The cartel now expects global oil demand to grow by 1.2 million barrels per day in 2026, down from its earlier projection of 1.4 million barrels per day. This revision would bring total global oil consumption to 106.3 million barrels per day.
In Europe, oil demand is expected to decline by 30,000 barrels per day due to weaker economic activity, according to OPEC’s monthly oil market report.
The organisation also anticipates slower demand growth in parts of Asia, particularly in Japan, where oil consumption is forecast to fall by 80,000 barrels per day.
However, strong demand from major emerging economies is expected to partially offset these declines.
OPEC projects that China will add 250,000 barrels per day to global demand, supported by its expanding petrochemical sector, while India is expected to increase demand by 200,000 barrels per day, driven by infrastructure development and rising vehicle ownership.
Overall, emerging and developing economies are projected to contribute an additional 1.1 million barrels per day to global oil consumption in 2026.
OPEC’s revised outlook reflects a broader reassessment of global oil demand trends.
In its May 2026 report, the International Energy Agency (IEA) projected a significantly sharper downturn, forecasting a contraction of 420,000 barrels per day in global oil demand for the year, rather than a slowdown in growth.
The divergence between the two institutions now exceeds 1 million barrels per day, underscoring the uncertainty surrounding the global oil market outlook.
Both organisations identified tensions around the Strait of Hormuz as a key factor driving market volatility.

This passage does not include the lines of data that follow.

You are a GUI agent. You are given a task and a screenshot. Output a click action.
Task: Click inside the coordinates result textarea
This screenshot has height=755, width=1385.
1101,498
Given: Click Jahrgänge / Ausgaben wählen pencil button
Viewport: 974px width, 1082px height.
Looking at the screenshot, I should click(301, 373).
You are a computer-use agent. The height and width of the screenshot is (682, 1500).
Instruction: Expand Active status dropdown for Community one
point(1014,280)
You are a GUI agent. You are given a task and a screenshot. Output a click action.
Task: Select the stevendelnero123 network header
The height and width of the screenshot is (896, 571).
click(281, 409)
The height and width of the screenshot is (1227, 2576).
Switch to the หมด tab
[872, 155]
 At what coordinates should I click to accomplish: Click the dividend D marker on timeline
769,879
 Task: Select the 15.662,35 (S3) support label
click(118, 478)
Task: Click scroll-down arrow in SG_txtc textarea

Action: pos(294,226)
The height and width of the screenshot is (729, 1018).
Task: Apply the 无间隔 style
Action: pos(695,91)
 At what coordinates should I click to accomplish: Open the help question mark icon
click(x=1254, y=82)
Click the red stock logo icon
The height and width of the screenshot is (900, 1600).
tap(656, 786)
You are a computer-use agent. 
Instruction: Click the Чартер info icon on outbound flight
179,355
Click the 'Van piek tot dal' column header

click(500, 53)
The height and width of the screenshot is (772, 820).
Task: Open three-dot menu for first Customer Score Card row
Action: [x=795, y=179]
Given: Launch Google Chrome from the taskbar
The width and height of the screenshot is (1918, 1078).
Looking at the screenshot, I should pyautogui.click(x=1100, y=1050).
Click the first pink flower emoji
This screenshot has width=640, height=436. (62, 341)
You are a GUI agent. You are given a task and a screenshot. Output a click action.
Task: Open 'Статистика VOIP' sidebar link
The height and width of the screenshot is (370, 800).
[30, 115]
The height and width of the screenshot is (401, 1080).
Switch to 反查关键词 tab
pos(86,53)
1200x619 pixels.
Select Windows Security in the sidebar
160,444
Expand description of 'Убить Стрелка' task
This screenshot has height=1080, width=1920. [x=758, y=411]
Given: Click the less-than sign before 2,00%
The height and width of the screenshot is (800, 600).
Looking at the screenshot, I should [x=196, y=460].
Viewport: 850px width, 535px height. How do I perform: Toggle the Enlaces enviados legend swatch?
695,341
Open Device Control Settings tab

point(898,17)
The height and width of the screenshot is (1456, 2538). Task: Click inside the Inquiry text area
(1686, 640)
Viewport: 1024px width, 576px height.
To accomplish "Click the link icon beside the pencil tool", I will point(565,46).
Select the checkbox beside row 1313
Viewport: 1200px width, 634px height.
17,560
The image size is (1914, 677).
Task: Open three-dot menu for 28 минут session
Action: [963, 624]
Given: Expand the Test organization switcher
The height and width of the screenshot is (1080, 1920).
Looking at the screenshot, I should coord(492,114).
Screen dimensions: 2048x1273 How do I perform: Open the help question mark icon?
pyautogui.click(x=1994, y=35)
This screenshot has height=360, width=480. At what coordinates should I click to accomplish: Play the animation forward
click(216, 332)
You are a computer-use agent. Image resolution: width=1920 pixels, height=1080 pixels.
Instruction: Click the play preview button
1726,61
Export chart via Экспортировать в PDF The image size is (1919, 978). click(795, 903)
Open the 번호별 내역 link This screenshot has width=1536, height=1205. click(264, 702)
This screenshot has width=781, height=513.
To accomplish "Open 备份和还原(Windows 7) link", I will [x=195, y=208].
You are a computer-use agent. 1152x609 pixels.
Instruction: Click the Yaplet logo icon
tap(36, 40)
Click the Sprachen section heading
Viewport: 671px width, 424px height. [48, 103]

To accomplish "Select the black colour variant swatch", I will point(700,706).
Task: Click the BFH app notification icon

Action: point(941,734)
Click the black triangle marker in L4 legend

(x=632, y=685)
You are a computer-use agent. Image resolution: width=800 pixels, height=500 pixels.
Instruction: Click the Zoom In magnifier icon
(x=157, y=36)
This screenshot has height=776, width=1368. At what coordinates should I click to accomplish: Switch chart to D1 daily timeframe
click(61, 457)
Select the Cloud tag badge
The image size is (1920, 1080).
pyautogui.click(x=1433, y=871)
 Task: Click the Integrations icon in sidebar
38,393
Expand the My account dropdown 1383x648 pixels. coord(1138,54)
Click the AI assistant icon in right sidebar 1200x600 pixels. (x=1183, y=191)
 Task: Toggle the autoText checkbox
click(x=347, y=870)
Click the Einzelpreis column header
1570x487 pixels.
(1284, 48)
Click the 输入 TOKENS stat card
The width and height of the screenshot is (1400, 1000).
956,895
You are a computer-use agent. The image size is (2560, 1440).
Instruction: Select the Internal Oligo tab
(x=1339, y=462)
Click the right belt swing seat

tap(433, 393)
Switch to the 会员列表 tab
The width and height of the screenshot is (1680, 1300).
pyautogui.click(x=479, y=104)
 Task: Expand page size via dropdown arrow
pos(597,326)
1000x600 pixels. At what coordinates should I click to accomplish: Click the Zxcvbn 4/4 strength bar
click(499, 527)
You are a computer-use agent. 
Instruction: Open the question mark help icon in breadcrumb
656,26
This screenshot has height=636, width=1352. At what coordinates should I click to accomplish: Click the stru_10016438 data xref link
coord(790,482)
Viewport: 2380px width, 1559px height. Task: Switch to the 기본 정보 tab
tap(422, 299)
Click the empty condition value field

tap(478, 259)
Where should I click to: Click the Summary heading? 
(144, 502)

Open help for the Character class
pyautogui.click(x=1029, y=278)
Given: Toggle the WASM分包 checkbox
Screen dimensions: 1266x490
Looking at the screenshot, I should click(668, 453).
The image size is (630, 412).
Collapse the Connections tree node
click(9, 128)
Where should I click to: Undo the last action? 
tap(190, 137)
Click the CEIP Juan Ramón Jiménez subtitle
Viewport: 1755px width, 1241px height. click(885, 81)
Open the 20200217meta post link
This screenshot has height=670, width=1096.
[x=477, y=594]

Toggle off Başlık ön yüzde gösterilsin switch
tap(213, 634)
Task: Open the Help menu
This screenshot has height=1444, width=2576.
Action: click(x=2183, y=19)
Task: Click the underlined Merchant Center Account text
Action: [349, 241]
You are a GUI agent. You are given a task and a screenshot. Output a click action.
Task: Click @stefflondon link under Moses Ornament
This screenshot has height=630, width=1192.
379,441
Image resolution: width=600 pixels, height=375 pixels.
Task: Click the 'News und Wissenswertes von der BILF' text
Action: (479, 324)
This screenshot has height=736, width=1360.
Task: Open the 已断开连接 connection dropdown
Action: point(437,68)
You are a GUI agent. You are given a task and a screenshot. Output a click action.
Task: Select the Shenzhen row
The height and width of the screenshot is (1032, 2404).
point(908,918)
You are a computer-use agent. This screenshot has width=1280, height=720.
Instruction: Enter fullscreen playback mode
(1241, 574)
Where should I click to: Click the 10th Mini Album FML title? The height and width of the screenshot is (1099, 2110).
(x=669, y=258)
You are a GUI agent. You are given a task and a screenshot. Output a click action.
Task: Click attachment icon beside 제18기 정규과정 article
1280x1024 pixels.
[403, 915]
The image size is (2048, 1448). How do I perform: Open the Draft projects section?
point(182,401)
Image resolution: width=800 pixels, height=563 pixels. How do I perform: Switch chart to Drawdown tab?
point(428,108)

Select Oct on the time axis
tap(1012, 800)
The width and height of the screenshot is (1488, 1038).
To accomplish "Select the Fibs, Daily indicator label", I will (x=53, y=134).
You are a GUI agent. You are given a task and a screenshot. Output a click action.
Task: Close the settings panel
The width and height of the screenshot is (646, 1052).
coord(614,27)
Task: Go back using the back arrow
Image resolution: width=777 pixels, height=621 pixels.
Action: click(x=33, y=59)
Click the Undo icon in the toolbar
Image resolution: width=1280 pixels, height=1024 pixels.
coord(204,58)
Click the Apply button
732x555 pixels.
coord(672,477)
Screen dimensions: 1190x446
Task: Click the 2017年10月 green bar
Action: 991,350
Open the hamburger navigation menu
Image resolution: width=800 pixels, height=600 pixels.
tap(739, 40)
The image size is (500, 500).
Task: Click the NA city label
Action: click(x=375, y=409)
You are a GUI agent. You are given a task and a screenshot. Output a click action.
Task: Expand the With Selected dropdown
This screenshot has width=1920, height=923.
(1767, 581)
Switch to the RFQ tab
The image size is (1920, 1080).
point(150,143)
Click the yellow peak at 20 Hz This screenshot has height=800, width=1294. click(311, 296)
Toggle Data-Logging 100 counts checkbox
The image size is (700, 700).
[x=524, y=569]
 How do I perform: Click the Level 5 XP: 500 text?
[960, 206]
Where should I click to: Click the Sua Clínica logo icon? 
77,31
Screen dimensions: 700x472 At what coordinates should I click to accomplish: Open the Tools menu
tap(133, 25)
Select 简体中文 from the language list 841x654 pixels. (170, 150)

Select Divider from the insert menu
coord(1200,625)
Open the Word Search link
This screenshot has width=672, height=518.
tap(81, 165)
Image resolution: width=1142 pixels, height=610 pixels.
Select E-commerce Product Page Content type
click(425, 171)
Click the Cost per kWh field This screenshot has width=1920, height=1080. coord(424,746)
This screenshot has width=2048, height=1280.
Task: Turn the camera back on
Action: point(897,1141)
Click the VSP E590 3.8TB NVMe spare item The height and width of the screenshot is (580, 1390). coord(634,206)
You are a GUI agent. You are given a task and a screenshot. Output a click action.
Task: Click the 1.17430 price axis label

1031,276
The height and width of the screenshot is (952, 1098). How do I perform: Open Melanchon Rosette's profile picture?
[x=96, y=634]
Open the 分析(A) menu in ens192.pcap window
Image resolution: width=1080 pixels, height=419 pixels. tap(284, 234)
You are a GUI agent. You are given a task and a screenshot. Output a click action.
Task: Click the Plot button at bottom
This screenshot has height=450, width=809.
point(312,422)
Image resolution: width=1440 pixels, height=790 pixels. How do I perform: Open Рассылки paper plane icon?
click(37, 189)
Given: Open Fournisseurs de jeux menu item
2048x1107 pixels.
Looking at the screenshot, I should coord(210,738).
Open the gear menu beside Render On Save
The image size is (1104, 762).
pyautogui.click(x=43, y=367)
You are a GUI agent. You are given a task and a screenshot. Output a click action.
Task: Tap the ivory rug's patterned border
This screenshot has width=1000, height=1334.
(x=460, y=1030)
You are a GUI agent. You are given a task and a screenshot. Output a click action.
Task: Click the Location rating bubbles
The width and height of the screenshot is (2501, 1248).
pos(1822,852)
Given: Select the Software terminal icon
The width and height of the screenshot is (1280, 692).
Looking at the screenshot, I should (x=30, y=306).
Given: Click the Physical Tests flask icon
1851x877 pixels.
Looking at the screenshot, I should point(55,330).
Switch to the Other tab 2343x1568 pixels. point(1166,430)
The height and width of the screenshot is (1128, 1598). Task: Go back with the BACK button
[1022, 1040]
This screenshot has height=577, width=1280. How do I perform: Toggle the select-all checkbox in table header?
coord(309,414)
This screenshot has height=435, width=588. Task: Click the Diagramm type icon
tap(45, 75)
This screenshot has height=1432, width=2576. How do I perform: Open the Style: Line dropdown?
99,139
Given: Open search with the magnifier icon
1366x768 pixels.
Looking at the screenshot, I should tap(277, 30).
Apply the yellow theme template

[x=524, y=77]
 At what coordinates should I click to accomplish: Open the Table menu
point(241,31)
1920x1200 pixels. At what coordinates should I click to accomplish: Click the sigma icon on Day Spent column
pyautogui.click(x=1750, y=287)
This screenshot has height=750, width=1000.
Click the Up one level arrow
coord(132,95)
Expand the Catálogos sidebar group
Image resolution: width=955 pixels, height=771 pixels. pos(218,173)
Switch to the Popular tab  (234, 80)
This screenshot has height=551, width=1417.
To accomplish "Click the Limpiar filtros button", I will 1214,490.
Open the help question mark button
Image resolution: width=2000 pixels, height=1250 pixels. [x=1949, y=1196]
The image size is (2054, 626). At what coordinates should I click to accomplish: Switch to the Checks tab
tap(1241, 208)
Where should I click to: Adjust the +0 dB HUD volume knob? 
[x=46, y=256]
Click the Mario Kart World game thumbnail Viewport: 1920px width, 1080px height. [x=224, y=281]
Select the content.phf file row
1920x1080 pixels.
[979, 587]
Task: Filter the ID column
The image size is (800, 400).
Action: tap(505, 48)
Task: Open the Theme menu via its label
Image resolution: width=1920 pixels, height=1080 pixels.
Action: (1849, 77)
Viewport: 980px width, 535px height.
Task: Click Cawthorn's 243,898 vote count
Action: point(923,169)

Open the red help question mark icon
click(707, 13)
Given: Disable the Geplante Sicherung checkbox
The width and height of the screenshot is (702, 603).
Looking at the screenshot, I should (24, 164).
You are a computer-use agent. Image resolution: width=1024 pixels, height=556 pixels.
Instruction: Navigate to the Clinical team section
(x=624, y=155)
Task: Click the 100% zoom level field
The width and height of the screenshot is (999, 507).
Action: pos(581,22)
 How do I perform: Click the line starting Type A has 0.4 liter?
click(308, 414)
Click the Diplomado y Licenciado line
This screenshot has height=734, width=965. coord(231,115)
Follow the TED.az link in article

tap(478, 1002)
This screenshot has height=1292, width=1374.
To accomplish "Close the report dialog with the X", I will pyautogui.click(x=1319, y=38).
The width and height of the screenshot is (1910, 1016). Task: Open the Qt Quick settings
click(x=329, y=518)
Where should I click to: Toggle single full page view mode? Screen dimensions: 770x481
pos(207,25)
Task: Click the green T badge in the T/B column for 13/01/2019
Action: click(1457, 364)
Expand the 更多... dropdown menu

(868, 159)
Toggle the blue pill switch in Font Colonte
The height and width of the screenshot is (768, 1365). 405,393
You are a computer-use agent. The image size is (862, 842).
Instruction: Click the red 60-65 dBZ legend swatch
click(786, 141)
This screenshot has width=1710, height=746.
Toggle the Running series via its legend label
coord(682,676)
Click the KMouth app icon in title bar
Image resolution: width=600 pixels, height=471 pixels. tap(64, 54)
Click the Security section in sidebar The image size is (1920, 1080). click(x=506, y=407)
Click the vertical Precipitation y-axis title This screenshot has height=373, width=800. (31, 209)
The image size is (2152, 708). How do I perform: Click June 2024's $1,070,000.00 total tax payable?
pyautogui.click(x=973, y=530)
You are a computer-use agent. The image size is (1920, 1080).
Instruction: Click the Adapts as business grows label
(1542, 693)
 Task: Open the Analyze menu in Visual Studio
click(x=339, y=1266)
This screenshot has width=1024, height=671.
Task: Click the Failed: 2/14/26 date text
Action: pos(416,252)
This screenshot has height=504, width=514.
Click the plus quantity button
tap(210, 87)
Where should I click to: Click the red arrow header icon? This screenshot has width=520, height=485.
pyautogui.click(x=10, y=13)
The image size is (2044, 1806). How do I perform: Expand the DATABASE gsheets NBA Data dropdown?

According to the U.S. Energy Information Administration, six Gulf countries collectively reduced oil production by 10.5 million barrels per day in April—an unprecedented decline outside pandemic periods.
As supply constraints tightened, producers outside the Middle East ramped up output to offset some of the shortfall. Several African producers, including Nigeria, Libya, and Angola, have benefited from increased demand for Atlantic Basin crude among Asian and European buyers affected by reduced Gulf supplies, according to the IEA.
However, not all African producers are fully positioned to capitalise on the opportunity. Nigeria, Africa’s largest oil producer and an OPEC member, has nonetheless shown encouraging momentum.
According to provisional data released on May 15 by the Nigerian Upstream Petroleum Regulatory Commission, Nigeria’s oil production rose from 1.546 million barrels per day in March to 1.663 million barrels per day in April 2026.